The goal of CBI is to help developers to reason about how a code base uses specialization to adapt to the capabilities and requirements of the different platforms it supports. By measuring specialization, we can reason about its impact upon maintenance effort.


The definition of platform used by CBI was first introduced in “Implications of a Metric for Performance Portability”, and is shared with the P3 Analysis Library:

A collection of software and hardware on which an application may run a problem.

This definition is deliberately very flexible, so a platform can represent any execution environment for which code may be specialized. A platform could be a compiler, an operating system, a micro-architecture or some combination of these options.


There are many forms of specialization. What they all have in common is that these specialization points act as branches: different code is executed on different platforms based on some set of conditions. These conditions express a platform’s capabilities, properties of the input problem, or both.

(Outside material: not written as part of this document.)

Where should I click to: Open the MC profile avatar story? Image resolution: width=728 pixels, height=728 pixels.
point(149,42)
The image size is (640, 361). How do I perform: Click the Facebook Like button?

The simplest form of specialization point is a run-time branch, which is easily expressed but can incur run-time overheads and prevent compiler optimizations. Compile-time specialization avoids these issues, and in practice a lot of specialization is performed using preprocessor tools or with some kind of metaprogramming.

Code Divergence#

Code divergence is a metric proposed by Harrell and Kitson in “Effective Performance Portability”, which uses the Jaccard distance to measure the distance between two source codes.

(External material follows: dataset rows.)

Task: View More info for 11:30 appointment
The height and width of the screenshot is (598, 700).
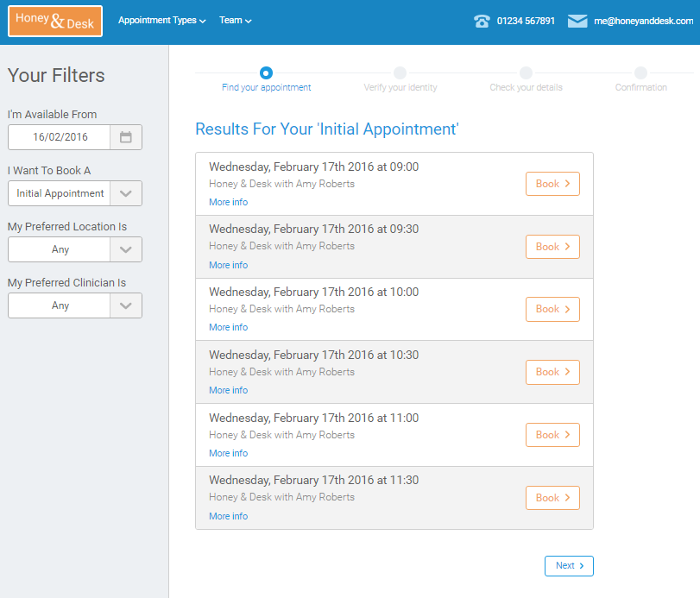Action: tap(228, 516)
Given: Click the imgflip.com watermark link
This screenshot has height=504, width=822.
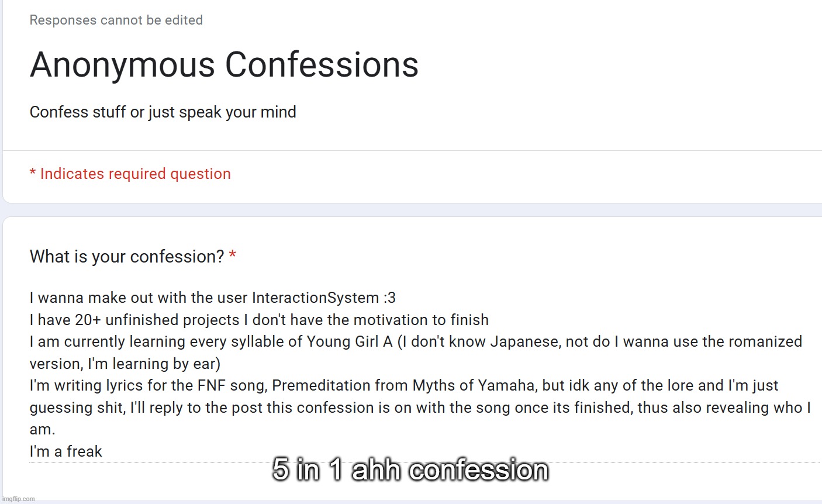Looking at the screenshot, I should (x=18, y=499).
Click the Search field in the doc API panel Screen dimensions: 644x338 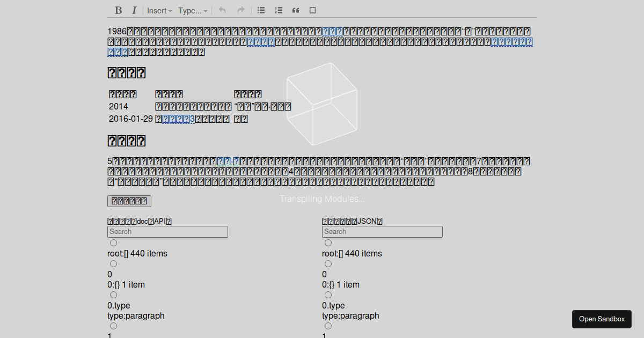click(167, 231)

For a given set of platforms, \(H\), the code divergence \(CD\) of an application \(a\) solving problem \(p\) is an average of pairwise distances:

\[CD(a, p, H) = \binom{|H|}{2}^{-1} \sum_{\{i, j\} \in H \times H} {d_{i, j}(a, p)}\]

where \(d_{i, j}(a, p)\) represents the distance between the source code required by platforms \(i\) and \(j\) for application \(a\) to solve problem \(p\).

The distance is calculated as:

\[d_{i, j}(a, p) = 1 - \frac{|c_i(a, p) \cap c_j(a, p)|} {|c_i(a, p) \cup c_j(a, p)|}\]

where \(c_i\) and \(c_j\) are the lines of code required to compile application \(a\) and solve problem \(p\) using platforms \(i\) and \(j\). A distance of 0 means that all code is shared between the two platforms, whereas a distance of 1 means that no code is shared.


It is sometimes useful to talk about code convergence instead, which is simply the code divergence subtracted from 1.